* **WORK INSTRUCTIONS**: Extract the full set of records that follows, word for word.

[[ INFORMATION SHOWN open ]]

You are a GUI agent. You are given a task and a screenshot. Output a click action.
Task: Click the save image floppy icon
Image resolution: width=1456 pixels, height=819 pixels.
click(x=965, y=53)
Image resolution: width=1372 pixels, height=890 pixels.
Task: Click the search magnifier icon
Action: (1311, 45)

[[ INFORMATION SHOWN closed ]]

* **WRITTEN ANSWER**:
You are a GUI agent. You are given a task and a screenshot. Output a click action.
Task: Click the save image floppy icon
Image resolution: width=1456 pixels, height=819 pixels.
click(x=965, y=53)
Image resolution: width=1372 pixels, height=890 pixels.
Task: Click the search magnifier icon
Action: (1311, 45)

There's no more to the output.